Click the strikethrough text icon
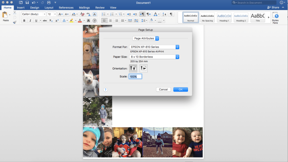 click(45, 20)
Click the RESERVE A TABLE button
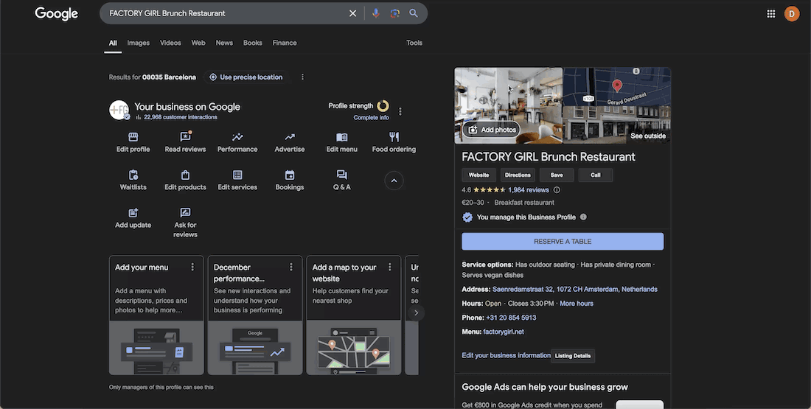 coord(563,242)
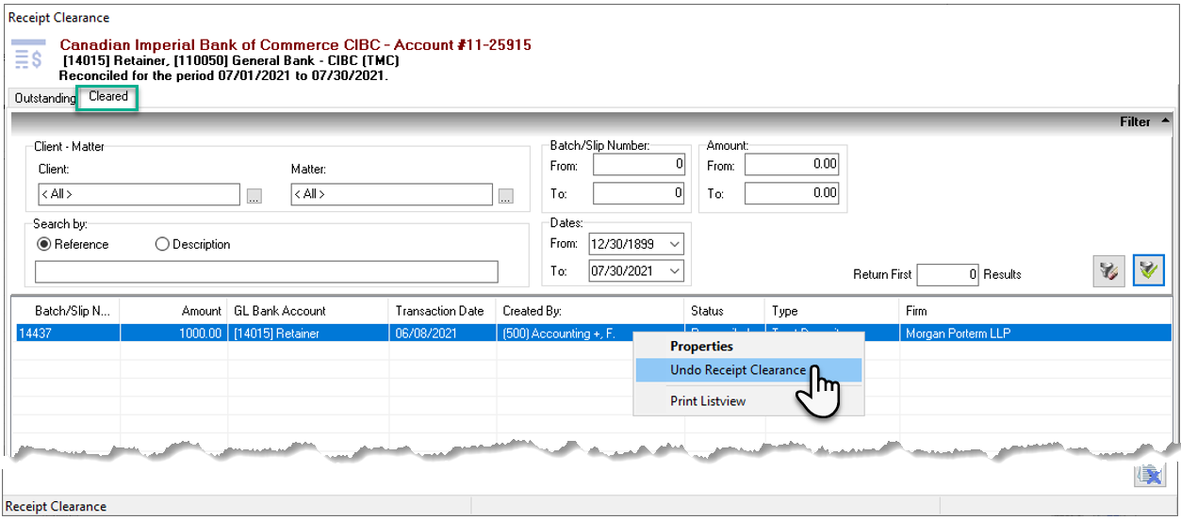Click the apply filter checkmark icon
1181x520 pixels.
click(x=1149, y=272)
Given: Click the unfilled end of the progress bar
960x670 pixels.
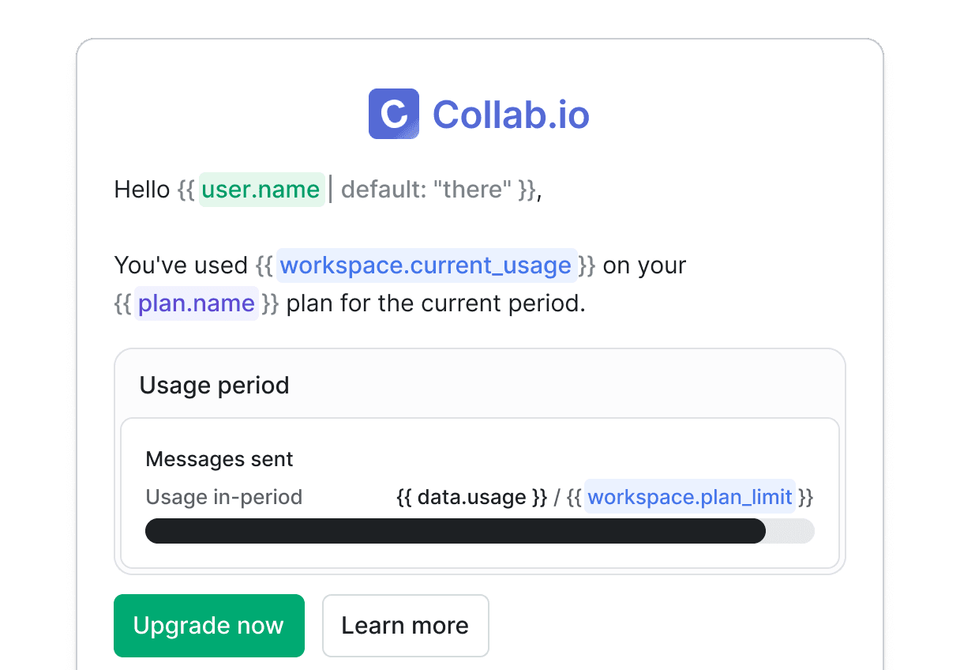Looking at the screenshot, I should pos(791,531).
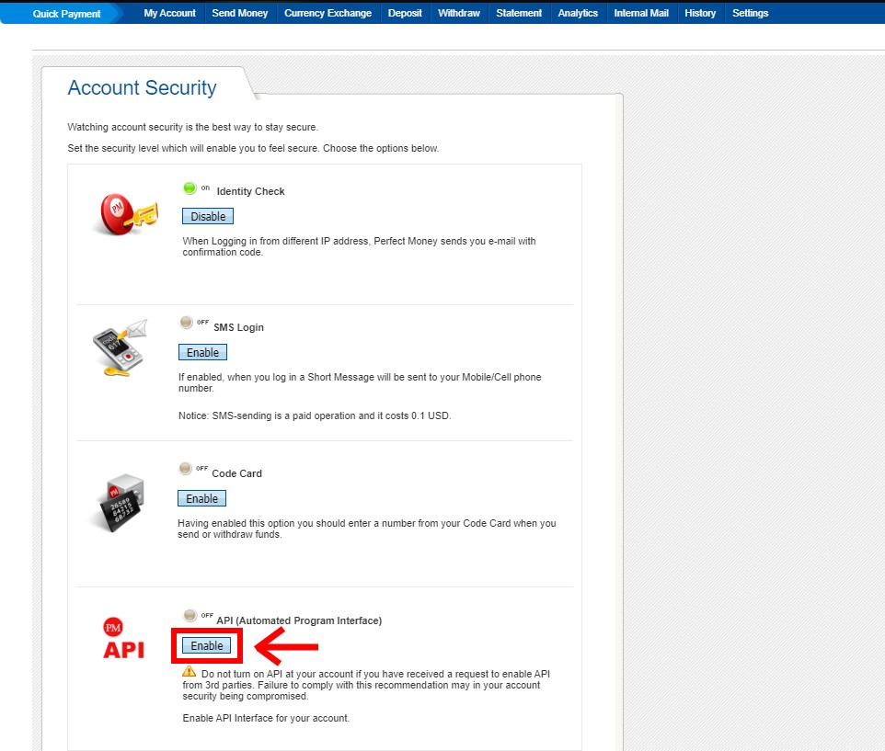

════

Problem to work on
Reproduce nothing but the lines from the line containing "Given: Click the" through the last line of the data above, exactly as written and without pictures.

Solution for this task
Given: Click the unfilled end of the progress bar
960x670 pixels.
Looking at the screenshot, I should pos(791,531).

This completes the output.